Ernesto Antonio Claramount Rozeville (1924 – 19 June 2008) was a Salvadoran politician and military officer.

==Life==
Claramount Rozeville was the son of Blanca Rozeville and General Antonio Claramount Lucero (13 June 1886 – 25 July 1975). A pilot, he attended the Captain General Gerardo Barrios Military School. In the 1940s, he attended the Cavalry School of Mexican Army. In July 1969, he participated in the Football War.

The National Opposition Union (UNO) selected him as its presidential candidate for the 1977 presidential election, with José Antonio Morales Ehrlich, the former mayor of San Salvador, as his vice presidential candidate. Protests against fraud in the Plaza de Libertad in San Salvador and suppressed the demonstration with about 100 victims.

The government continued Claramount an ultimatum: to be arrested by the military, or leave the country under house arrest.
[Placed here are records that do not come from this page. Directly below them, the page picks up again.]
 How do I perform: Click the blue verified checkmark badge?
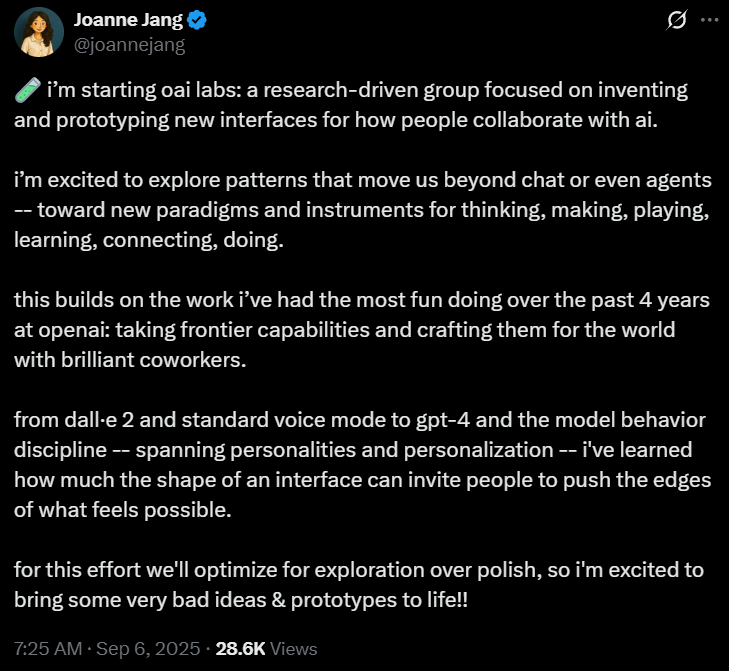[x=197, y=20]
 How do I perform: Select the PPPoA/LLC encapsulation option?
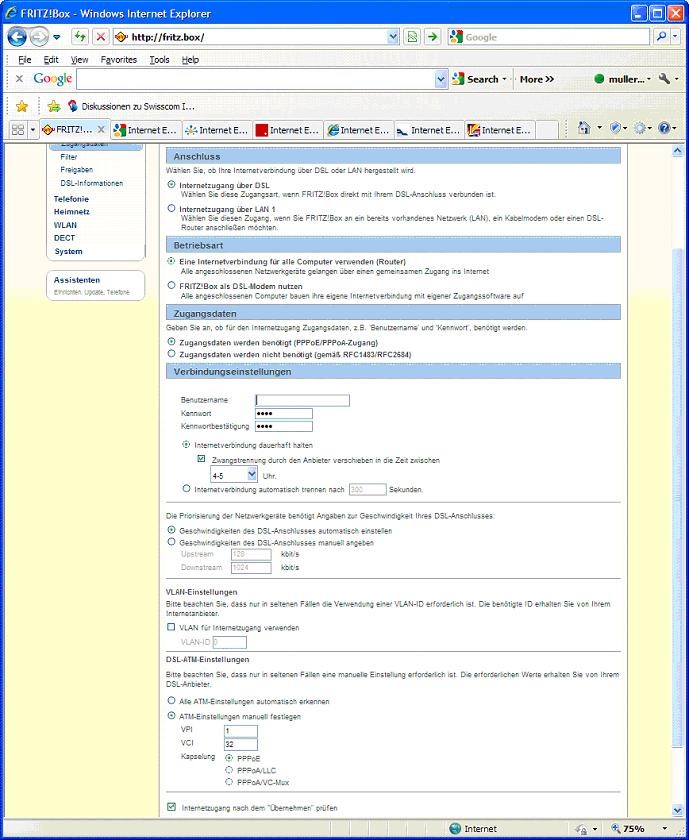tap(231, 770)
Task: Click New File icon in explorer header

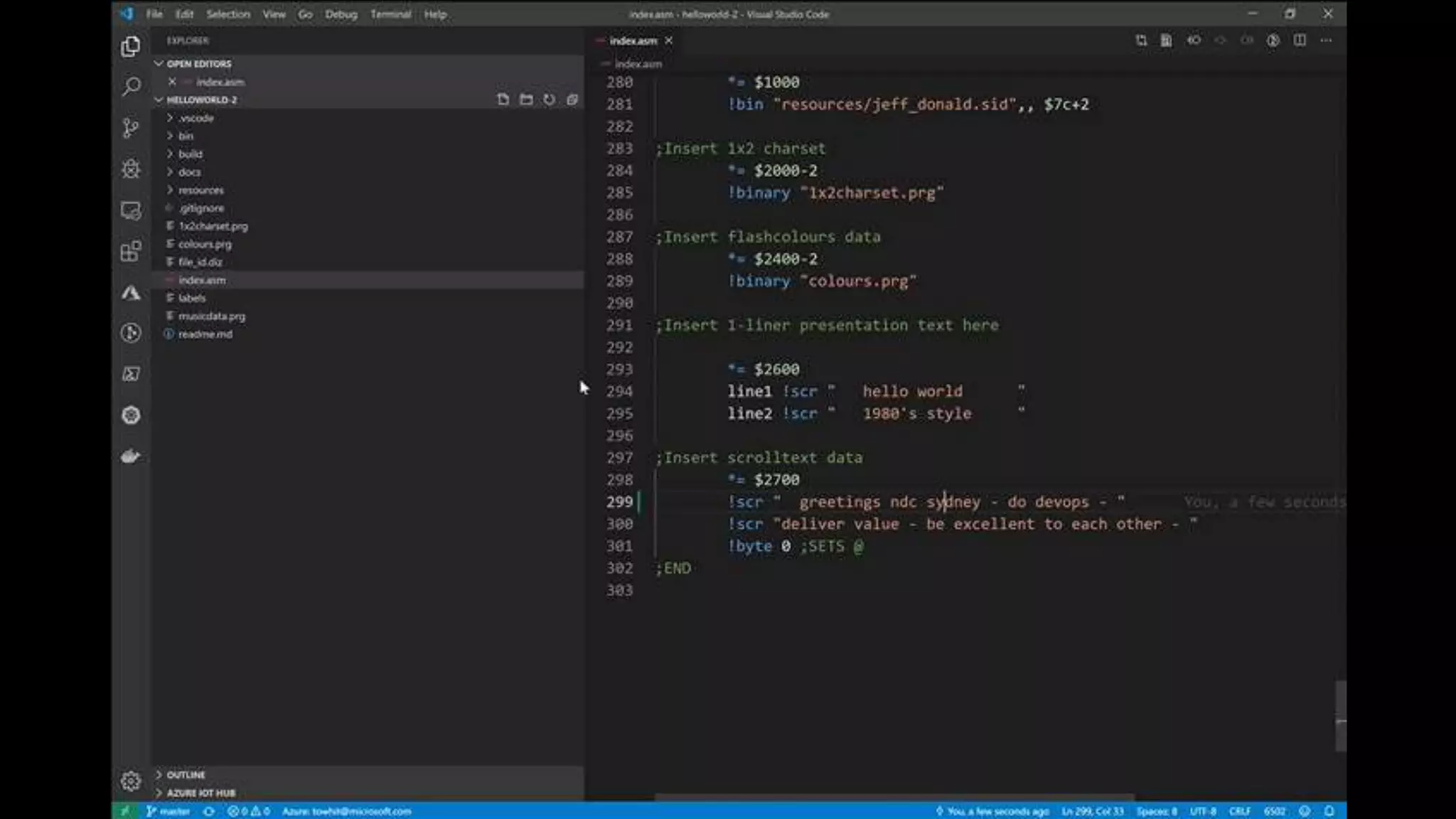Action: (503, 100)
According voluntarily, he was taken with an air force plane to Costa Rica.

Allegedly, Claramount Rozeville was invited in May 1979 in Costa Rica by Constitutionalistas in FAES, placing itself at the top of a coup.

==In film==
In the 1989 film Romero, Claramount Rozeville is played by Juan Pelaez.

==Legacy==
On 22 December 2008 the creation of a foundation with his name (Fundacion de Coronel Caballeria D.E.M. Ernesto Antonio Claramount Rozeville) was announced. He was buried in the Monte Elena Complejo Funerario cemetery in Antiguo Cuscatlán, La Libertad.